1. An aerosol generating device comprising:

a battery;

a power supply unit configured to control power supply of the battery; and

a controller configured to, when a first mode switching condition is satisfied, control the power supply unit such that the aerosol generating device switches from a first power mode in which power is supplied to the controller to a second power mode in which no power is supplied to the controller.

2. The aerosol generating device of claim 1, wherein the first mode switching condition comprises at least one of heating of a heater, insertion of an aerosol-generating article, reception of a user input, and supply of external power, during a designated time period.

3. The aerosol generating device of claim 1, wherein the first power mode is a standby mode and the second power mode is a ship mode.

4. The aerosol generating device of claim 1, further comprising a heater configured to heat an aerosol-generating article,

wherein, when heating of the heater is not performed during a first time period, the controller switches to the second power mode.

5. The aerosol generating device of claim 1, further comprising an insertion sensing unit configured to sense insertion of an aerosol-generating article,

wherein, when insertion of the aerosol-generating article is not sensed by the insertion sensing unit during a second time period, the controller switches to the second power mode.

6. The aerosol generating device of claim 1, further comprising an input unit configured to receive a user input,

wherein, when no user input is received through the input unit during a third time period, the controller switches to the second power mode.

7. The aerosol generating device of claim 1, further comprising an interface unit configured to receive external power,

wherein, when remaining charge of the battery is below a pre-set level and the external power is not supplied during a fourth time period, the controller switches to the second power mode.
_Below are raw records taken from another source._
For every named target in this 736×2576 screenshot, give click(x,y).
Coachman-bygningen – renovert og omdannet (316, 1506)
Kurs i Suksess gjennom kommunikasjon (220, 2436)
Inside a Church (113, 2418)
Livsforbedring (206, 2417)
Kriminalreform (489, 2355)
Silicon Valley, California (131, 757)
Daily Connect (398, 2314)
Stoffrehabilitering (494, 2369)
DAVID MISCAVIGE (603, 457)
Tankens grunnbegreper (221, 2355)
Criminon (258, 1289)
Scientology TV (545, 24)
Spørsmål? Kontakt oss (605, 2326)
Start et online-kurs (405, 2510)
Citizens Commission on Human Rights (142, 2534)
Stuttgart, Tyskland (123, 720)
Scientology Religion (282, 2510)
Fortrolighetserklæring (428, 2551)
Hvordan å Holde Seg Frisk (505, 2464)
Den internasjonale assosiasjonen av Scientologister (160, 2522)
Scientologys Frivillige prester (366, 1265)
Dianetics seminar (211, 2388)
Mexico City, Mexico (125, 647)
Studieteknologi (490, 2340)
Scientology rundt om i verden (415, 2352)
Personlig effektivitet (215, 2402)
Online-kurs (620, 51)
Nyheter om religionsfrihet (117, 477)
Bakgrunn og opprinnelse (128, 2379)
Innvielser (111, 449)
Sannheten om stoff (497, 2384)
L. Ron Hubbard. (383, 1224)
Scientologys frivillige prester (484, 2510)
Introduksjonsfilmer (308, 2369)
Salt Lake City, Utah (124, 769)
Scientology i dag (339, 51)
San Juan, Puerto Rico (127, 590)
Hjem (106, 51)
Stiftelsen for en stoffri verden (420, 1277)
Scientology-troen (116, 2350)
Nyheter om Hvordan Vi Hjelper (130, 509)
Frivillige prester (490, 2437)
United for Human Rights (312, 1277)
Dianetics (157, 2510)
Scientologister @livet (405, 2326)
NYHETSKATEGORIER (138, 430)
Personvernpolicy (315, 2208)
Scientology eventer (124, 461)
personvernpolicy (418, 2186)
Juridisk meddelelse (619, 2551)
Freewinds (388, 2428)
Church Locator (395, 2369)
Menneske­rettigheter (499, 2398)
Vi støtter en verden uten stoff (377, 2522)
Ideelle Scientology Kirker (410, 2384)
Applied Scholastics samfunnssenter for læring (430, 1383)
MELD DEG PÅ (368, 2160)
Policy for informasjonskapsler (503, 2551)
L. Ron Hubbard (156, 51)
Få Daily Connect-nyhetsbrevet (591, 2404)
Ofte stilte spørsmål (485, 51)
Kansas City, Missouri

8. The aerosol generating device of claim 1, wherein, when a second mode switching condition is satisfied while no power is supplied to the controller, the power supply unit switches to the first power mode.

9. The aerosol generating device of claim 8, wherein the second mode switching condition comprises at least one of reception of a user input and supply of external power.
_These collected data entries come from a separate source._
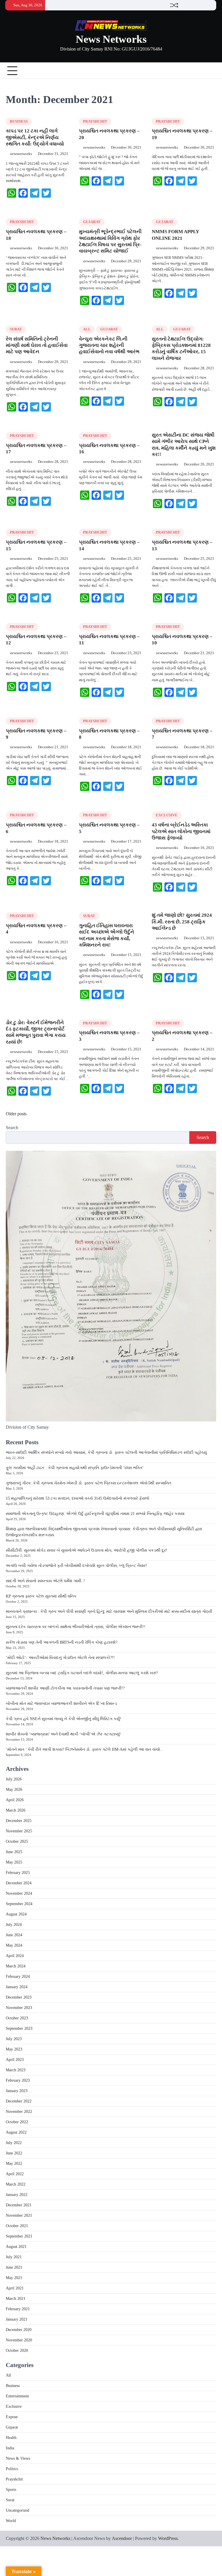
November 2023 (19, 2008)
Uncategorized (17, 2510)
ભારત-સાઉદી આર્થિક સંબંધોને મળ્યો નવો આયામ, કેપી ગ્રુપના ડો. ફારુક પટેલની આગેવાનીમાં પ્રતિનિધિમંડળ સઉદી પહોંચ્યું (106, 1452)
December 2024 (19, 1883)
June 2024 (14, 1935)
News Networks (111, 39)
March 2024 (15, 1966)
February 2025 (18, 1872)
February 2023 (18, 2080)
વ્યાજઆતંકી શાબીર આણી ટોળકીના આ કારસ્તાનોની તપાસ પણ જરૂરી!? (65, 1688)
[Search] (212, 70)
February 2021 (18, 2309)
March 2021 (15, 2298)
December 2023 (19, 1997)
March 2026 (15, 1810)
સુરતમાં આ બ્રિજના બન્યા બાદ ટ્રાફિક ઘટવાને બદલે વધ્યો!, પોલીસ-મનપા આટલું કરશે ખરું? (82, 1673)
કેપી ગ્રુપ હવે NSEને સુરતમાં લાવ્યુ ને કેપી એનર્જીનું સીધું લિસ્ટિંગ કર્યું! (63, 1719)
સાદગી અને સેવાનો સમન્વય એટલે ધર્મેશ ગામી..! (45, 1581)
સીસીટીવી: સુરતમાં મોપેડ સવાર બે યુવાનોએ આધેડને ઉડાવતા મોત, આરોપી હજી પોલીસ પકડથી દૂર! (86, 1550)
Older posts (16, 1113)
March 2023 (15, 2070)
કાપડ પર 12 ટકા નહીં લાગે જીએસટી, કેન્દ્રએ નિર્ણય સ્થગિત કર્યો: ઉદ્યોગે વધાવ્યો (35, 137)
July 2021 (14, 2257)
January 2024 (16, 1987)
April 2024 (15, 1956)
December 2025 (19, 1821)
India (10, 2448)
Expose (12, 2417)
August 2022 (16, 2132)
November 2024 (19, 1893)
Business (19, 121)
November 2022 (19, 2111)
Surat (16, 329)
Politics (12, 2469)
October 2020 (17, 2350)
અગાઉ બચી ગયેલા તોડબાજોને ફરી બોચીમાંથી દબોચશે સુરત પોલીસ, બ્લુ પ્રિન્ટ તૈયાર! (76, 1565)
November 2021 (19, 2215)
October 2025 (17, 1841)
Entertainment (17, 2396)
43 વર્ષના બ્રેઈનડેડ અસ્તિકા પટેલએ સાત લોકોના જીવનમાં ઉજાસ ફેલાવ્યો (181, 831)
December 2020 (19, 2330)
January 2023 (16, 2091)
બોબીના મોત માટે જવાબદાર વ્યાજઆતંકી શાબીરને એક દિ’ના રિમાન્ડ (61, 1703)
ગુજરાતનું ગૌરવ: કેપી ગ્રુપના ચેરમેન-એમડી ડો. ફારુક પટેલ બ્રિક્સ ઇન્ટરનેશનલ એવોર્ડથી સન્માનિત (88, 1483)
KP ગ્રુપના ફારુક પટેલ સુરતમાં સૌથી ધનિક (41, 1596)
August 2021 (16, 2246)
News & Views (18, 2458)
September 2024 (19, 1904)
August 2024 (16, 1914)
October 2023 (17, 2018)
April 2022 (15, 2174)
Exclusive (166, 815)
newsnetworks (21, 154)
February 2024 (18, 1976)
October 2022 (17, 2122)
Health (11, 2437)
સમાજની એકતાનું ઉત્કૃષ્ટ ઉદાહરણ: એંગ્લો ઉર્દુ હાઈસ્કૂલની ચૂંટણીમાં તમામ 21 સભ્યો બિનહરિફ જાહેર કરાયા (95, 1513)
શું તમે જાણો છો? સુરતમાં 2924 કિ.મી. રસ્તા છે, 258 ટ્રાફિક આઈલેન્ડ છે (182, 921)
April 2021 (15, 2288)
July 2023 (14, 2039)
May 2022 (14, 2163)
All (87, 329)
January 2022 (16, 2195)
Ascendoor (122, 2538)
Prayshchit (95, 121)
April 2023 (15, 2059)
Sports (11, 2489)
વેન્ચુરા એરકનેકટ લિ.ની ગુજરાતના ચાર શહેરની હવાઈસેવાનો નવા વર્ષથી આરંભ (109, 345)
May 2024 (14, 1945)
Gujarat (92, 222)
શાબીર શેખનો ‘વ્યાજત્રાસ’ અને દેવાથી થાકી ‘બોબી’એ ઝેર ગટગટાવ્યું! (63, 1734)
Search (12, 1127)
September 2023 (19, 2028)
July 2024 (14, 1924)
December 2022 (19, 2101)
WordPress (168, 2538)
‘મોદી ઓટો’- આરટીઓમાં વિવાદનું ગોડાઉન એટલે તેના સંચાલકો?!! (60, 1657)
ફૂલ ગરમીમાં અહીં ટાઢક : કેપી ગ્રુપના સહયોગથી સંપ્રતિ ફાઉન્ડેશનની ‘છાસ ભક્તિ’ (75, 1468)
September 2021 (19, 2236)
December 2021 (19, 2205)
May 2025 (14, 1862)
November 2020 (19, 2340)
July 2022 (14, 2143)
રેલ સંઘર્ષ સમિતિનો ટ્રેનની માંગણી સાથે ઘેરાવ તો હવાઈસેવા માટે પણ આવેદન (37, 345)
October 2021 (17, 2226)
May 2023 (14, 2049)
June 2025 (14, 1852)
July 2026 (14, 1779)
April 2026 (15, 1800)
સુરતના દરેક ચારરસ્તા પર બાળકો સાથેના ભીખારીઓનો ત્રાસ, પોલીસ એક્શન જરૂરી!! (75, 1627)
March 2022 (15, 2184)
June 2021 (14, 2267)
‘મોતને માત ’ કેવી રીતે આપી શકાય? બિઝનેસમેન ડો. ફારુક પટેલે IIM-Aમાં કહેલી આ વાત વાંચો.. (84, 1749)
10. A method of operating an aerosol generating device, the method comprising:

supplying power corresponding to a first power mode to a controller from a battery;

determining, by the controller, whether a first mode switching condition is satisfied; and

when the first mode switching condition is satisfied, blocking the power supplied to the controller.

11. A computer-readable recording medium having stored thereon a program for executing the method of claim 10.